David Firth nominated RSS President Elect

We are pleased to announce that the RSS Council has nominated Professor David Firth to be the next RSS President after Sylvia Richardson's term of office comes to a close at the end of 2022.

Having taken into account all the suggestions received from the membership last autumn, the President Nominating Committee recommended to Council that David Firth be nominated. Council endorsed this nomination at end of March.

David Firth is Emeritus Professor of Statistics at the University of Warwick, where he has worked since 2003. Previously he was Professor of Social Statistics at Oxford, and before that he worked at the University of Southampton and the University of Texas at Austin. He has MSc and PhD degrees in Statistics, both from Imperial College London.

David's research is in statistical theory and methods generally, and applications especially in social science.
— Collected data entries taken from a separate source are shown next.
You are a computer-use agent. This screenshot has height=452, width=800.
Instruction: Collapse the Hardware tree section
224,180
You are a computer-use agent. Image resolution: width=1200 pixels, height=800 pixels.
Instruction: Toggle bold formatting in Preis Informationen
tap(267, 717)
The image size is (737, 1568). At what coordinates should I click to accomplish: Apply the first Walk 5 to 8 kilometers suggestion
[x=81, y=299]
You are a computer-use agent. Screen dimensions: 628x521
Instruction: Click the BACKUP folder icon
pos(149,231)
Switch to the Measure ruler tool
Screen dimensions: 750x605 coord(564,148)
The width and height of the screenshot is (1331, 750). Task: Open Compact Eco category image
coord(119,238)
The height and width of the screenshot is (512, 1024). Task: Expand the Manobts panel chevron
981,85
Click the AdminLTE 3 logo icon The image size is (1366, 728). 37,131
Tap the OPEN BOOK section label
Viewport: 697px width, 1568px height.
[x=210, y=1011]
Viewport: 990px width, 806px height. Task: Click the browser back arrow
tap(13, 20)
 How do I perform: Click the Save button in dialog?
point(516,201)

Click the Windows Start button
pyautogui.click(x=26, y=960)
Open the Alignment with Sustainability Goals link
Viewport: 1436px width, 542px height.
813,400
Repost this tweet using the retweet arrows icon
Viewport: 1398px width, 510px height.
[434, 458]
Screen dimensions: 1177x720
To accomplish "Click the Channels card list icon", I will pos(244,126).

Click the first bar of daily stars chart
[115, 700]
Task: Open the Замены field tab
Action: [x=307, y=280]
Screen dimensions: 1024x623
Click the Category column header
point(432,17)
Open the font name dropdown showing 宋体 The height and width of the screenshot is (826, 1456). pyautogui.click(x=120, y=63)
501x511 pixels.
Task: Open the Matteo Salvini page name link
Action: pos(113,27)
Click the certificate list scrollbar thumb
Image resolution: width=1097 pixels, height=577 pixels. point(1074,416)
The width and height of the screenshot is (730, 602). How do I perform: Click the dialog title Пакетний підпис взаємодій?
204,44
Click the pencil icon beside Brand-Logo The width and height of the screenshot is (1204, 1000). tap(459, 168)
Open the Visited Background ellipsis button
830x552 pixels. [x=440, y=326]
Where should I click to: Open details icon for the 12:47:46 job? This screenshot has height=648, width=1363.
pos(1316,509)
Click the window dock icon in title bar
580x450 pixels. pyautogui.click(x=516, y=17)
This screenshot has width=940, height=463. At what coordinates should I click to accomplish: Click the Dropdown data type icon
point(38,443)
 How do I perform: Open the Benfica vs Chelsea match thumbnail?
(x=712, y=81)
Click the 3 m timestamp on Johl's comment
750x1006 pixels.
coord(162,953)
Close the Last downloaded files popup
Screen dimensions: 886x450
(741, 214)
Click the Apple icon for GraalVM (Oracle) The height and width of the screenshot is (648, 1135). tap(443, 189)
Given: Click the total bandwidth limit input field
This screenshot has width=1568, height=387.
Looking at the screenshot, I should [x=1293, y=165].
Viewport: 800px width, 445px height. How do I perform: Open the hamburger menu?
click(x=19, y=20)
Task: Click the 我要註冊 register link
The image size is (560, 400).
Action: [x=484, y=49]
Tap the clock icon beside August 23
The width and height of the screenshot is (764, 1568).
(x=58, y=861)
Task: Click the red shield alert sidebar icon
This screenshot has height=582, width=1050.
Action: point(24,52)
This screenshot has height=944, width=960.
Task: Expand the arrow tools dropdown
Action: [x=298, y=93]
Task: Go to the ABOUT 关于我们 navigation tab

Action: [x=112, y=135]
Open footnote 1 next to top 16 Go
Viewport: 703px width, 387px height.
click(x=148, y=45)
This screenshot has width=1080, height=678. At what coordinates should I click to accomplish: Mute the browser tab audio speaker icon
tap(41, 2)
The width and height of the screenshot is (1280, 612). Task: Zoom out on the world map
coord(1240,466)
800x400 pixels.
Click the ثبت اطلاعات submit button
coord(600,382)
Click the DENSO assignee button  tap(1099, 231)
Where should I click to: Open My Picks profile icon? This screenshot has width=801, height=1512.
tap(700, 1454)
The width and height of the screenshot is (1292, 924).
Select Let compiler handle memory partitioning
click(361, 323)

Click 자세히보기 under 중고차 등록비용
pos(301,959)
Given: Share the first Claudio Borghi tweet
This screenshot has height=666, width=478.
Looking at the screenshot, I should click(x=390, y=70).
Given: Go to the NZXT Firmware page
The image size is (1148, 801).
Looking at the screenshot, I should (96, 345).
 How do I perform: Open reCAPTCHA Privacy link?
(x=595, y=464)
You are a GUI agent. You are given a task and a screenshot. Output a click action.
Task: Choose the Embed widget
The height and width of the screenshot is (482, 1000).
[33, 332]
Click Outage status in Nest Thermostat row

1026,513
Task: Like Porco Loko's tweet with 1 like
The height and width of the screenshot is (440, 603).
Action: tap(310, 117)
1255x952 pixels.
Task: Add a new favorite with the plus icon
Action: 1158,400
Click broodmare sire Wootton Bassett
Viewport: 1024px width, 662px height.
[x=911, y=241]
His consultancy projects have included election-night forecasting for the BBC, where he developed a novel method for exit polling which has now been used by the major UK broadcasters at the last five UK general elections; and working with the Social Disadvantage Research Centre in Oxford he developed a new method to combine disparate dimensions of local deprivation data into an overall Index of Multiple Deprivation, the method that has now been in use across all four nations of the UK since 2000.

He has served as an editor of JRSS (Series B), and two stints as chair of the RSS Research Section. In 2006, with Wilfrid Kendall and colleagues from a consortium of other UK and Irish universities, he helped to create the EPSRC-funded Academy for PhD Training in Statistics which continues to be a national focus for first-year PhD students in statistics.

David has received the RSS Guy Medals in Bronze and Silver, and also (with Heather Turner) the ASA's John M Chambers Award for statistical software. He is a fellow of the British Academy.